Lorsque le juge saisi d'une demande de rétractation d'une ordonnance rendue sur requête modifie cette ordonnance en restreignant le périmètre d'une mesure d'instruction ordonnée sur le fondement de l'article 145 du code de procédure civile, cette modification n'entraîne pas la perte du fondement juridique de la mesure. Le juge doit seulement tirer les conséquences de cette modification sur les investigations déjà réalisées afin qu'elles soient conformes au nouveau périmètre fixé.
En l’espèce, estimant être victime d'actes de concurrence déloyale et de dénigrement sur internet, une société a obtenu, sur requête, plusieurs ordonnances autorisant des mesures d'instruction au siège de différentes sociétés.

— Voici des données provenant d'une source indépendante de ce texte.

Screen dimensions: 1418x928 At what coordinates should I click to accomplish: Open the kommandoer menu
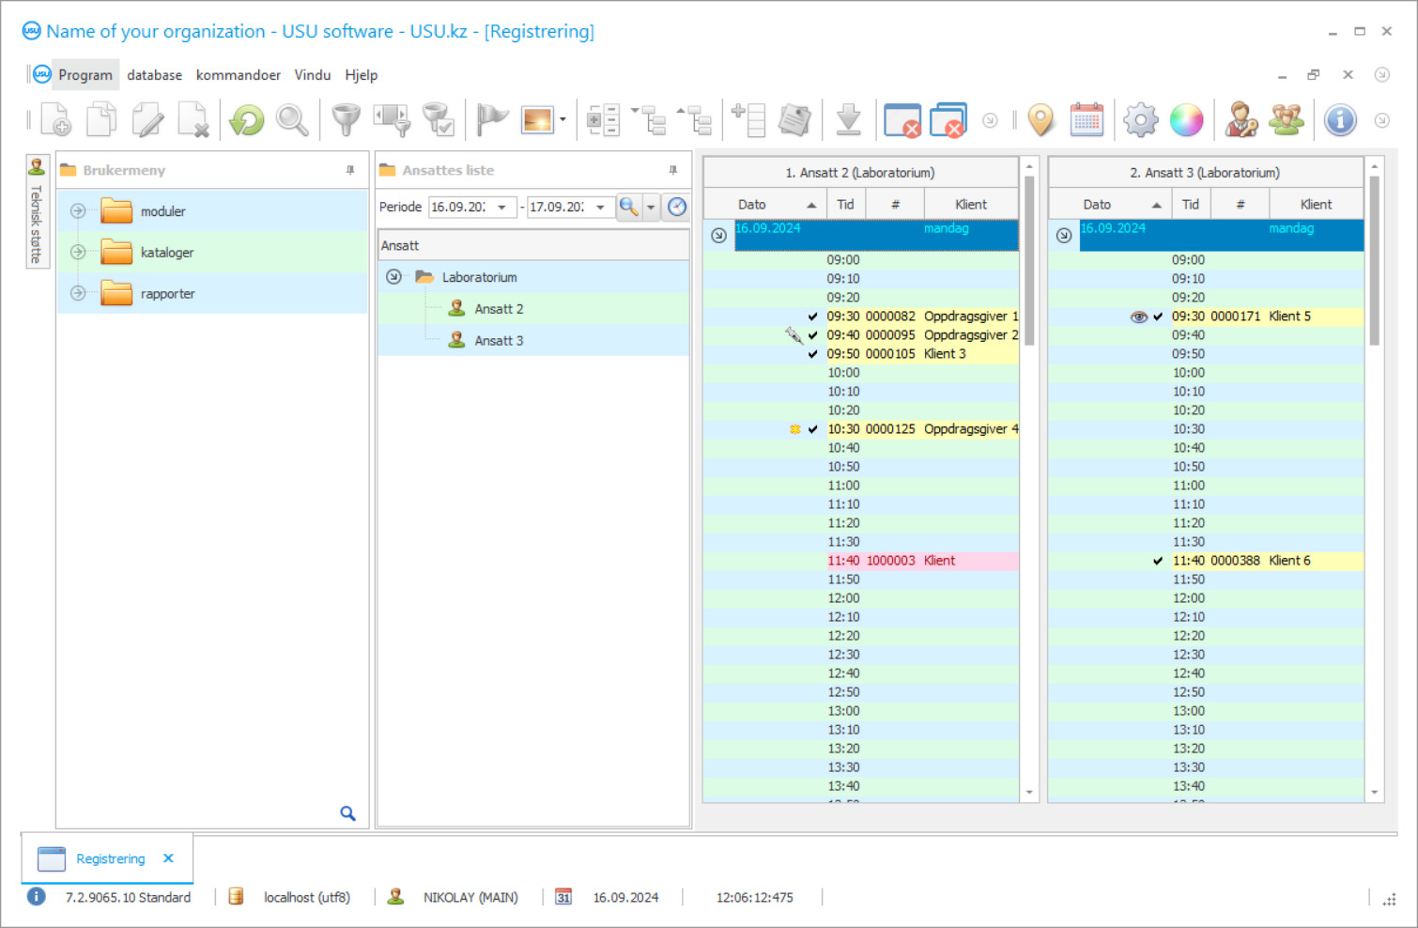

Après l'exécution de ces mesures, l'une des sociétés visées a demandé la rétractation de l'ordonnance ayant autorisé les opérations réalisées à son siège. Le président du tribunal de commerce a refusé de rétracter l'ordonnance mais en a restreint le périmètre. Cette décision a été confirmée en appel.
Les sociétés demanderesses au pourvoi soutenaient que, dès lors que la Cour d'appel avait modifié l'ordonnance sur requête en limitant la mission confiée au commissaire de justice, elle aurait dû constater que les opérations de constat déjà réalisées avaient perdu leur fondement juridique et en prononcer la nullité. Selon elles, la modification de l'ordonnance devait entraîner l'annulation des procès-verbaux et des opérations d'investigation exécutés sur son fondement.
La Cour de cassation rejette les pourvois. Elle rappelle que si la rétractation d'une ordonnance sur requête entraîne la perte du fondement juridique des mesures d'instruction exécutées et leur nullité, il en va différemment lorsque le juge se borne à modifier l'ordonnance en restreignant la mission du technicien. Dans cette hypothèse, la mesure d'instruction conserve son fondement juridique, l'ordonnance modifiée se substituant à l'ordonnance initiale.
Le juge doit uniquement adapter les conséquences des investigations déjà réalisées afin qu'elles respectent les nouvelles limites fixées, notamment en excluant les pièces désormais hors du champ de la mesure et en organisant leur séquestre ou leur destruction.
La Cour d'appel n'avait donc pas à prononcer la nullité des opérations de constat déjà effectuées.